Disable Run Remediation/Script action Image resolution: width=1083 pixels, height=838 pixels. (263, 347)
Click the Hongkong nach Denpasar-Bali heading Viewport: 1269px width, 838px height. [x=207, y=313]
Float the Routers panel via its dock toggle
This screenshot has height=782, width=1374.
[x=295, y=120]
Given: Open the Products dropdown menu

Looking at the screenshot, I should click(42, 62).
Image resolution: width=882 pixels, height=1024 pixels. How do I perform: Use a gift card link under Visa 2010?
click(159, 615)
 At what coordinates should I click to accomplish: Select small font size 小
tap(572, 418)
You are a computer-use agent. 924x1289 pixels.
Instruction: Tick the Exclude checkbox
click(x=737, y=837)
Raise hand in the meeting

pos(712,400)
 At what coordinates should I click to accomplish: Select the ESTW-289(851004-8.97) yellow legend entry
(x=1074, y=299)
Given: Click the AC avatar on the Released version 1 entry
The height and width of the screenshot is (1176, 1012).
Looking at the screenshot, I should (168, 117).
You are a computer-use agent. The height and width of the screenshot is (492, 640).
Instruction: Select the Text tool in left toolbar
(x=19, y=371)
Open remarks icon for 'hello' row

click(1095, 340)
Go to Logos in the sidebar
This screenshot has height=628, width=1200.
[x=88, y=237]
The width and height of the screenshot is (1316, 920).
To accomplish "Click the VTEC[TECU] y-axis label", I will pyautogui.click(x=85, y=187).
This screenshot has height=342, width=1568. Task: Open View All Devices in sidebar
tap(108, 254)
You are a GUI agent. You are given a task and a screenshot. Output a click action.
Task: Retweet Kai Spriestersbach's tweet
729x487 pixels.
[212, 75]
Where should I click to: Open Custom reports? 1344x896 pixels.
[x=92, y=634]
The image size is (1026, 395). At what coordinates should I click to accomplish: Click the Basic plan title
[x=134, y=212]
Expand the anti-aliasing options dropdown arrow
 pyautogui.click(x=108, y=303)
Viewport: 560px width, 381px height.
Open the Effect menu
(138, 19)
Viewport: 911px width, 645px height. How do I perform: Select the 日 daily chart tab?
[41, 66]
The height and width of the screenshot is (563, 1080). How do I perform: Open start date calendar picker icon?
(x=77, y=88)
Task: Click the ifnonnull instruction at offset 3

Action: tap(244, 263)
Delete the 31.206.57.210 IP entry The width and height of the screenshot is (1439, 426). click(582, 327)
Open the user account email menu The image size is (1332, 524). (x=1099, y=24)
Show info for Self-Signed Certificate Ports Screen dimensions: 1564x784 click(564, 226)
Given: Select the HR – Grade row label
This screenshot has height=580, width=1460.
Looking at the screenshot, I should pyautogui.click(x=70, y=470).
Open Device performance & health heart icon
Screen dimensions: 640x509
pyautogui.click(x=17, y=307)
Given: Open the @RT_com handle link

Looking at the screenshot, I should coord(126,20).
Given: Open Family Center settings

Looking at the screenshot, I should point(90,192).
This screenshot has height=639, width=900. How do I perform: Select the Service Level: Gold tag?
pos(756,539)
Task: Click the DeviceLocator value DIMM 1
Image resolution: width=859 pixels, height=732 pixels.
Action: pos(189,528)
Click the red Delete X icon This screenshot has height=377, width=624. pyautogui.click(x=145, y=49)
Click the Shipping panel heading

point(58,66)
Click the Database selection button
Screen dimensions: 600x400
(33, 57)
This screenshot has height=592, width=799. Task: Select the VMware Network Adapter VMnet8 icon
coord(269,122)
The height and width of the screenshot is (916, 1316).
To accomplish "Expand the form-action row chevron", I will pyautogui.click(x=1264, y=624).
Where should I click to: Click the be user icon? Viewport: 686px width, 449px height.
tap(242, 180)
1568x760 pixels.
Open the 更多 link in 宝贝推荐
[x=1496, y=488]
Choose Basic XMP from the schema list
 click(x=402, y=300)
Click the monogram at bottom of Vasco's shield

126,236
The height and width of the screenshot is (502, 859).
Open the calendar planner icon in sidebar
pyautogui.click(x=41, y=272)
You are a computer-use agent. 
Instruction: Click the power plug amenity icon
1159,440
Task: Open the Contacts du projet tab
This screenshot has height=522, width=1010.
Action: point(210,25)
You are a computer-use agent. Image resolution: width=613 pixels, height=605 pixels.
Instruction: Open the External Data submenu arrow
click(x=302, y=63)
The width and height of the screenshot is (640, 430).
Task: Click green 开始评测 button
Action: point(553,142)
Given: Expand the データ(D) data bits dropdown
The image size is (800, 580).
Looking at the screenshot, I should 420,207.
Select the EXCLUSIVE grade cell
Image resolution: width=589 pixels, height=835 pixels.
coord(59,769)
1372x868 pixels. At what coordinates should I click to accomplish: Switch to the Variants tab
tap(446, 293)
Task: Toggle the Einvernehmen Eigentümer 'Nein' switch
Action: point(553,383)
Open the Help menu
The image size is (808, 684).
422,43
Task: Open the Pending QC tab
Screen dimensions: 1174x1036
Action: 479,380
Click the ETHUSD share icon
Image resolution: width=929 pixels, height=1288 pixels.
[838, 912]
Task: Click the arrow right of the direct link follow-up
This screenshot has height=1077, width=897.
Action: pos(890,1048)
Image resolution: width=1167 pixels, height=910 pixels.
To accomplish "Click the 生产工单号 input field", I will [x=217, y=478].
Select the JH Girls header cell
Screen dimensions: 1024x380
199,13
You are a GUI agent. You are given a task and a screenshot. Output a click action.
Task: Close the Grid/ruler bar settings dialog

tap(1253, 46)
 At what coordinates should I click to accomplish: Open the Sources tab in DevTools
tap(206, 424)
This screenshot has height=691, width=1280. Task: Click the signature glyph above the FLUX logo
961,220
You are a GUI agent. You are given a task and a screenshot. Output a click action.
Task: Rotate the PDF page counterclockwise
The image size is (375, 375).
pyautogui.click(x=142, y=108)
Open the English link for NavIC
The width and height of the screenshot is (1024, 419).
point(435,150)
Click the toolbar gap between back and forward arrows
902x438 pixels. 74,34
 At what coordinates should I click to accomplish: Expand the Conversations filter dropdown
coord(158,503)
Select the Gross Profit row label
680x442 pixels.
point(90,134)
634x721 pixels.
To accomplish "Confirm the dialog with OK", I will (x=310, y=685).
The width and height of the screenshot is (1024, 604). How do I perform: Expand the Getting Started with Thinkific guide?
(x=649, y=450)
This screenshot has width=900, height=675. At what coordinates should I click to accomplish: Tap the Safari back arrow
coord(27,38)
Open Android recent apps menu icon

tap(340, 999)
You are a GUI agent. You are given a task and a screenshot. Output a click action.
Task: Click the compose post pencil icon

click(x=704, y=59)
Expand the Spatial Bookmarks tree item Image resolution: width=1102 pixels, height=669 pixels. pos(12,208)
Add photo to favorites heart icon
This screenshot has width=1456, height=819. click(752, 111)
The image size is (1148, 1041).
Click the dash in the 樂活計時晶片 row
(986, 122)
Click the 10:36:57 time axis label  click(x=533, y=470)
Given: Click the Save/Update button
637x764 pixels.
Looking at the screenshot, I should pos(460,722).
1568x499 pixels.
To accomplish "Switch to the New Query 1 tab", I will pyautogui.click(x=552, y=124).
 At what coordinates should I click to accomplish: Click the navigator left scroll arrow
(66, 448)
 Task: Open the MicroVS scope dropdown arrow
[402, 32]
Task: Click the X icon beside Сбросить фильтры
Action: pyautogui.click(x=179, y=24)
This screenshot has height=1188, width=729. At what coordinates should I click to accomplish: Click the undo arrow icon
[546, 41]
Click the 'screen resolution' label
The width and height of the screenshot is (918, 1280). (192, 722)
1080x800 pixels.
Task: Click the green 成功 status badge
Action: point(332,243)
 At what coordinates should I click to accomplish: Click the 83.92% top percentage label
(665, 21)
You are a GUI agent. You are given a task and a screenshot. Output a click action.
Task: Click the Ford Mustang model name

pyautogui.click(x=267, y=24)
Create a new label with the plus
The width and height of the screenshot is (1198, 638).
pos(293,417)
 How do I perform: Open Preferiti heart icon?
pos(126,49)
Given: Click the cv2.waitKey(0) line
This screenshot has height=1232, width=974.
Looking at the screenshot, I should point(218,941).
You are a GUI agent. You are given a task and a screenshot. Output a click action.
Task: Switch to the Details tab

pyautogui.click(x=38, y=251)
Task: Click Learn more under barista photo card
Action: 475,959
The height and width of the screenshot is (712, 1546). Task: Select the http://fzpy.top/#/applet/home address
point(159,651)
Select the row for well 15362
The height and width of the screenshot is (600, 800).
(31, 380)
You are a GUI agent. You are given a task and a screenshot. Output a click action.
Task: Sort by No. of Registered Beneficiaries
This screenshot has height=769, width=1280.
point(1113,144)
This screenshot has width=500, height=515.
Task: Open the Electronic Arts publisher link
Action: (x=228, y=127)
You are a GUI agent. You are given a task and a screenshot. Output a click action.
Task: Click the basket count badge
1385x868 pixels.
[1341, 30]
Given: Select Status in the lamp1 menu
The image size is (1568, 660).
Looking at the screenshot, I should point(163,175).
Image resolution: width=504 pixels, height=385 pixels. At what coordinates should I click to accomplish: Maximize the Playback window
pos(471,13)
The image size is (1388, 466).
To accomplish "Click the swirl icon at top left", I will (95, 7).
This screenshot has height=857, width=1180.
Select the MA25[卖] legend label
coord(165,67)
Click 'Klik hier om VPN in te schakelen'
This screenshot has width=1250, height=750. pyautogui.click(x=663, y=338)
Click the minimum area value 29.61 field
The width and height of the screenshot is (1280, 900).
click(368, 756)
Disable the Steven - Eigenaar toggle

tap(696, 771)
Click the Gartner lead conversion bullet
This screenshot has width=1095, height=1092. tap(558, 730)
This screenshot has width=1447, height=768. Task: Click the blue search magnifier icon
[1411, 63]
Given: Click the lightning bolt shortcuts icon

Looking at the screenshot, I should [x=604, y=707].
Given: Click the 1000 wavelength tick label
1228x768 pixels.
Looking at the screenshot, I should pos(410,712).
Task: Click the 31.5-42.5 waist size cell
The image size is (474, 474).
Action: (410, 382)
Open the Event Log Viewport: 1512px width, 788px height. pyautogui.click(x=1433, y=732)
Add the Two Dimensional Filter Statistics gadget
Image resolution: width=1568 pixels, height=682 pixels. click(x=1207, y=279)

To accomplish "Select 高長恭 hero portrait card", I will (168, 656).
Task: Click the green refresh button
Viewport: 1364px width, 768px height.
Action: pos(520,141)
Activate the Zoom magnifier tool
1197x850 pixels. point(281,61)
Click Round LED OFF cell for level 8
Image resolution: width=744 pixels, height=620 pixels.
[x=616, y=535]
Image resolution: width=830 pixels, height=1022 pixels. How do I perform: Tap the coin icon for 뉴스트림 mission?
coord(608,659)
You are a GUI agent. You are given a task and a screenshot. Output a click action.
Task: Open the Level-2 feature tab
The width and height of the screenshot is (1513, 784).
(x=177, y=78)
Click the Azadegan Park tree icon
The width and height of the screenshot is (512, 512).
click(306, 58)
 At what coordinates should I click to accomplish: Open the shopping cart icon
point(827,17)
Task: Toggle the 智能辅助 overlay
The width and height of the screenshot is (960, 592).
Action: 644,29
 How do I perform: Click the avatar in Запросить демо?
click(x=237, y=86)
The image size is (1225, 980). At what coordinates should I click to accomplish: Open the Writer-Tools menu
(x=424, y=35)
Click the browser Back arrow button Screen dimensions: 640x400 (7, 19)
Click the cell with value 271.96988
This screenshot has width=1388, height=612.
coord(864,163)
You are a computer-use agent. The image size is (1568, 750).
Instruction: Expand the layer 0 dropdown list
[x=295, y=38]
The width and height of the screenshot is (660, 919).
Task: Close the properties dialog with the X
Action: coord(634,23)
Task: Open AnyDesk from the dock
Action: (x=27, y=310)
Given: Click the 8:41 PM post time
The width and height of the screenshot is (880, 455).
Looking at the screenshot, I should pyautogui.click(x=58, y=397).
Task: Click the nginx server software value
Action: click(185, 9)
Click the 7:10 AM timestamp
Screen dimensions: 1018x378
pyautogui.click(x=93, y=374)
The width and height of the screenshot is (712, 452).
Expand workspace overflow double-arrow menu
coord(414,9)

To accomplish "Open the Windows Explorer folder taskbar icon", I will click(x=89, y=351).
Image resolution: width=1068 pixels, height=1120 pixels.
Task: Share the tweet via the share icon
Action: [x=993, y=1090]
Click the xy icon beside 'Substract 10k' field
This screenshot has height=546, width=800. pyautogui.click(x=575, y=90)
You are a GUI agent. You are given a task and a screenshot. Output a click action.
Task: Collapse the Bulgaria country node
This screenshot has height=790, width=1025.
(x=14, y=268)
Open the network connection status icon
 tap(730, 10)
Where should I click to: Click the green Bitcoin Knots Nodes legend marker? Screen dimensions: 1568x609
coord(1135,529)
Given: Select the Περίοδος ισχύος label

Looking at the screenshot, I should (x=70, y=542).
○ ○ ○ ○ ○
| Problem |
There is a line with "You are a computer-use agent. The image" and a line with "Given: Click the 8:41 PM post time" above. Copy exactly those two lines and all lines between them, with nothing else.

| Solution below |
You are a computer-use agent. The image size is (1568, 750).
Instruction: Expand the layer 0 dropdown list
[x=295, y=38]
The width and height of the screenshot is (660, 919).
Task: Close the properties dialog with the X
Action: coord(634,23)
Task: Open AnyDesk from the dock
Action: (x=27, y=310)
Given: Click the 8:41 PM post time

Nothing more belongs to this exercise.